Recast the records as a Markdown table with the columns Row and Line, starting at the first line and ending at the line that contains "Looking at the screenshot, I should click(821, 135).". Give each line its own numbered row and leave out blank lines.

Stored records
>>>>>

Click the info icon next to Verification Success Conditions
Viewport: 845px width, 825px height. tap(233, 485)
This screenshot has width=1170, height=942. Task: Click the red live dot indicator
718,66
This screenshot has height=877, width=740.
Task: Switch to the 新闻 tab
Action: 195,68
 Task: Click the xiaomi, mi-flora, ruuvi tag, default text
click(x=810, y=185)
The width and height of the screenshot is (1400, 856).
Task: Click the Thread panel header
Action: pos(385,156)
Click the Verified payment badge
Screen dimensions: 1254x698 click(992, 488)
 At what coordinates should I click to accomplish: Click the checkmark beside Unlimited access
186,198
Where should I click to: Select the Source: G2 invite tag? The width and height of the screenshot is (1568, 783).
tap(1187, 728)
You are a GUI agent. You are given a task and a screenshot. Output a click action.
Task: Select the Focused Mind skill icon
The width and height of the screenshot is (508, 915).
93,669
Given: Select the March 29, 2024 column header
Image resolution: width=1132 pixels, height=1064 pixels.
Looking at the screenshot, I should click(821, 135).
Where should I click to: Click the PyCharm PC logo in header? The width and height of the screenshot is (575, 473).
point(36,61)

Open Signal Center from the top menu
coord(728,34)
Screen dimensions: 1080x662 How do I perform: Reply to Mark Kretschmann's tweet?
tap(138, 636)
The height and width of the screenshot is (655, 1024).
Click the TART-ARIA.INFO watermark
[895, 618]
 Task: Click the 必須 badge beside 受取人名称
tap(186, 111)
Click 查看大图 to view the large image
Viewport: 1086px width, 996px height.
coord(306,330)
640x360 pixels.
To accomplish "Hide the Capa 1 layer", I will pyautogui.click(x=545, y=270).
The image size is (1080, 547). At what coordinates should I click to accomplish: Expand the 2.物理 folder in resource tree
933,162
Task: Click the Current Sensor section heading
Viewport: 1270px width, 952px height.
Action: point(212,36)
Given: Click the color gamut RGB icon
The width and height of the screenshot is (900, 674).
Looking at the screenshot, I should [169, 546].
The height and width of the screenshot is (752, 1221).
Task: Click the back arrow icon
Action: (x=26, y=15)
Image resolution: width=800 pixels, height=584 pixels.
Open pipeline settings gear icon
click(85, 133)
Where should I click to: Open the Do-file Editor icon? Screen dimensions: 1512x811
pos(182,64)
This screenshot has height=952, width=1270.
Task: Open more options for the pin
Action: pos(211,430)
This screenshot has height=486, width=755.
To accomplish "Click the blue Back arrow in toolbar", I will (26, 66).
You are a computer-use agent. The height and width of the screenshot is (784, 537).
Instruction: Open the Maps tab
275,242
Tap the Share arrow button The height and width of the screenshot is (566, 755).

<<<<<

#### COMPLETED TASK
| Row | Line |
|---|---|
| 1 | Click the info icon next to Verification Success Conditions |
| 2 | Viewport: 845px width, 825px height. tap(233, 485) |
| 3 | This screenshot has width=1170, height=942. Task: Click the red live dot indicator |
| 4 | 718,66 |
| 5 | This screenshot has height=877, width=740. |
| 6 | Task: Switch to the 新闻 tab |
| 7 | Action: 195,68 |
| 8 |  Task: Click the xiaomi, mi-flora, ruuvi tag, default text |
| 9 | click(x=810, y=185) |
| 10 | The width and height of the screenshot is (1400, 856). |
| 11 | Task: Click the Thread panel header |
| 12 | Action: pos(385,156) |
| 13 | Click the Verified payment badge |
| 14 | Screen dimensions: 1254x698 click(992, 488) |
| 15 |  At what coordinates should I click to accomplish: Click the checkmark beside Unlimited access |
| 16 | 186,198 |
| 17 | Where should I click to: Select the Source: G2 invite tag? The width and height of the screenshot is (1568, 783). |
| 18 | tap(1187, 728) |
| 19 | You are a GUI agent. You are given a task and a screenshot. Output a click action. |
| 20 | Task: Select the Focused Mind skill icon |
| 21 | The width and height of the screenshot is (508, 915). |
| 22 | 93,669 |
| 23 | Given: Select the March 29, 2024 column header |
| 24 | Image resolution: width=1132 pixels, height=1064 pixels. |
| 25 | Looking at the screenshot, I should click(821, 135). |